▶ [Exercise objective] From the line that contains "This screenshot has height=575, width=827." to the final line of the records below, print each line exactly and leave every picture out.

▶ [Task input]

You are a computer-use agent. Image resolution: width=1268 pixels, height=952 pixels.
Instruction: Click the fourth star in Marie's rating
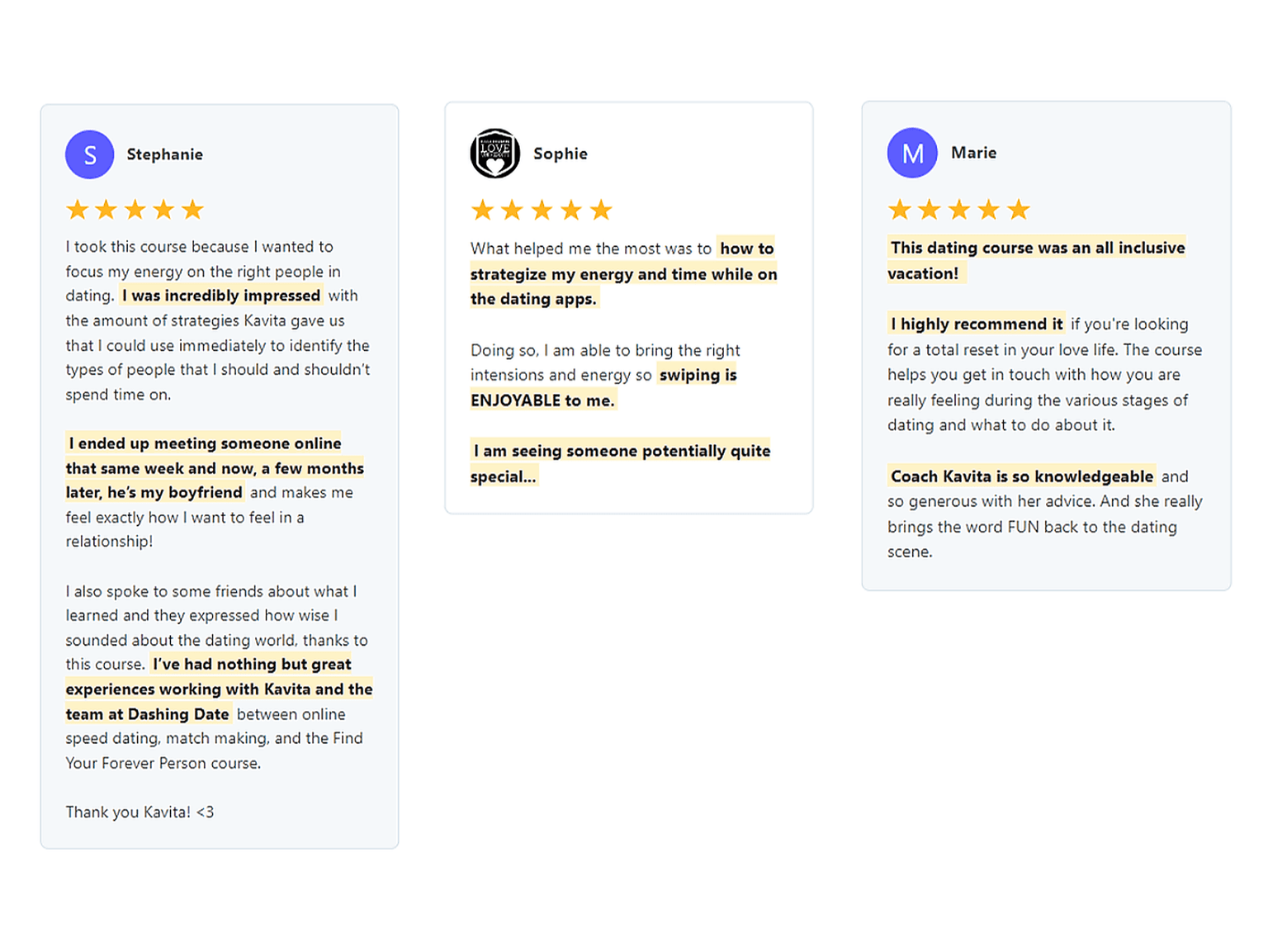click(x=988, y=210)
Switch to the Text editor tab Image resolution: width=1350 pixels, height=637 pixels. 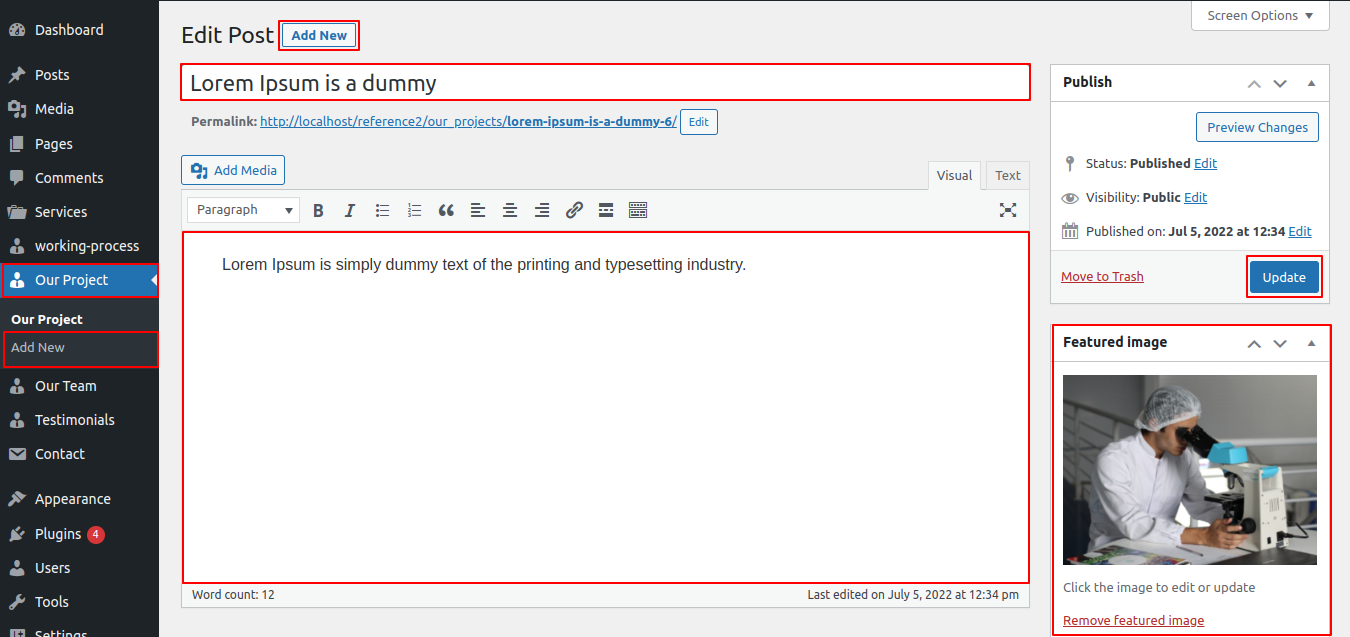tap(1008, 176)

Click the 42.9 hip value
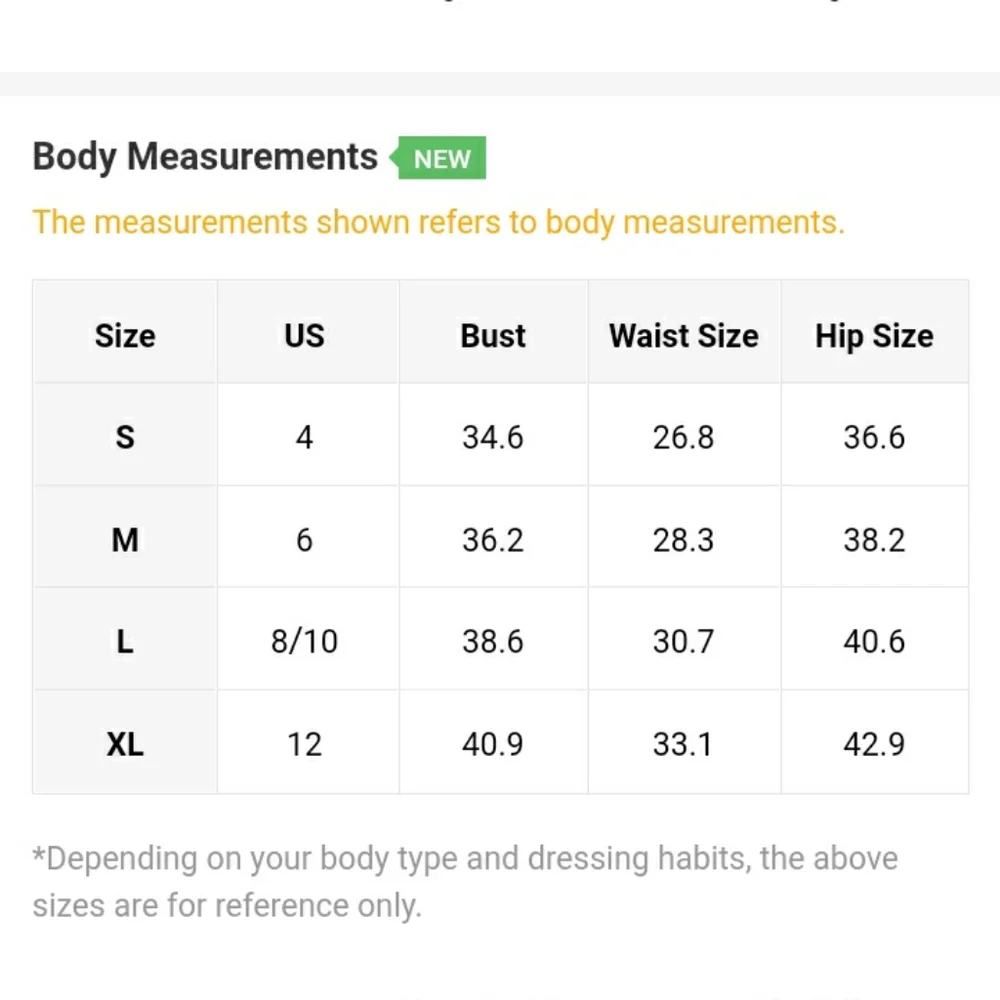(874, 744)
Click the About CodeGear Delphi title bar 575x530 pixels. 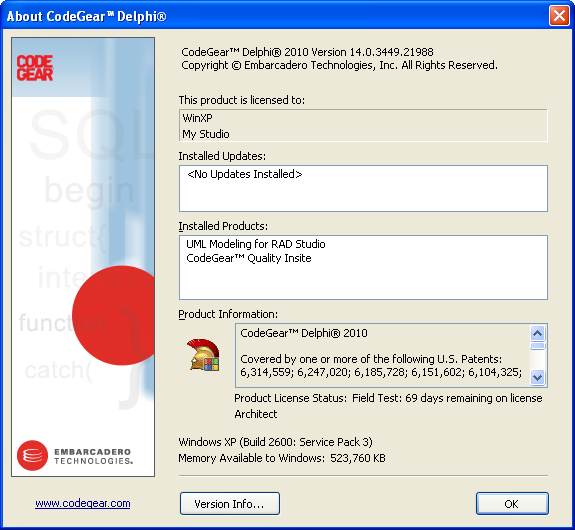point(275,16)
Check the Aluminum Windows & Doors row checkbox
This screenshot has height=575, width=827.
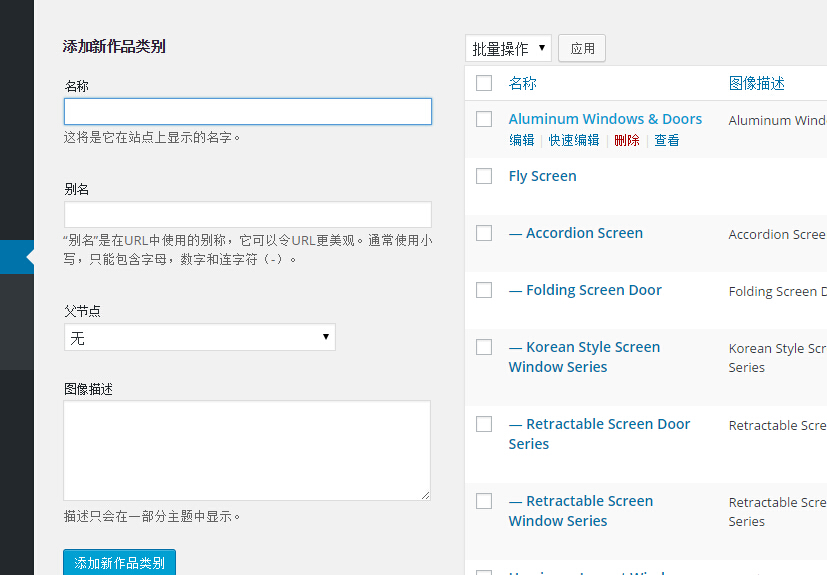point(484,119)
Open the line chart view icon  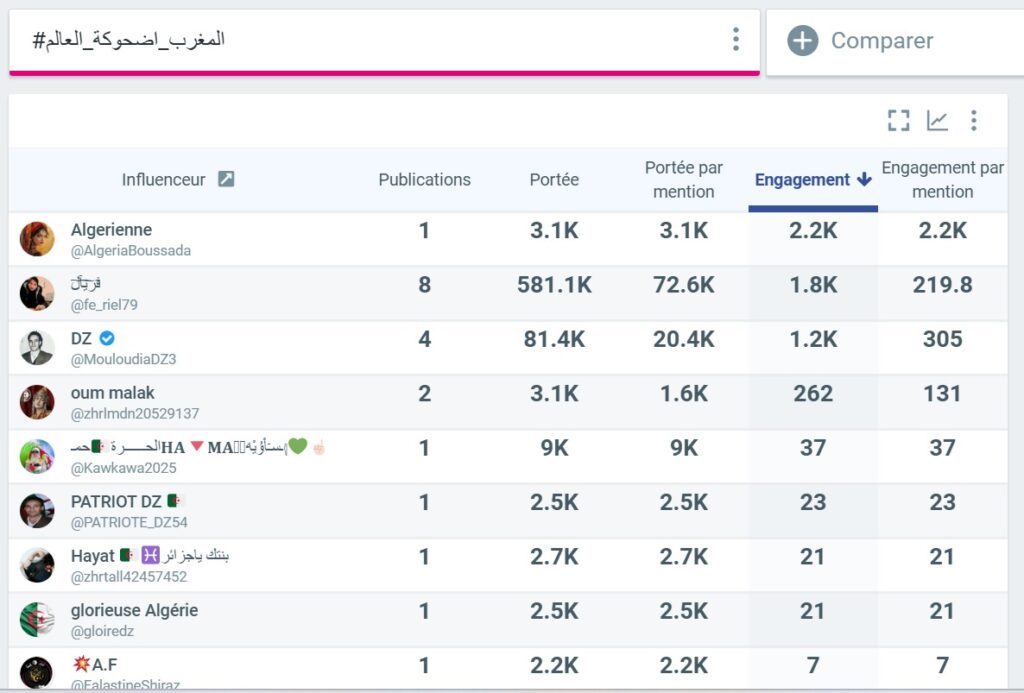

▶ [Exercise answer]
This screenshot has height=575, width=827.
point(484,119)
Open the line chart view icon  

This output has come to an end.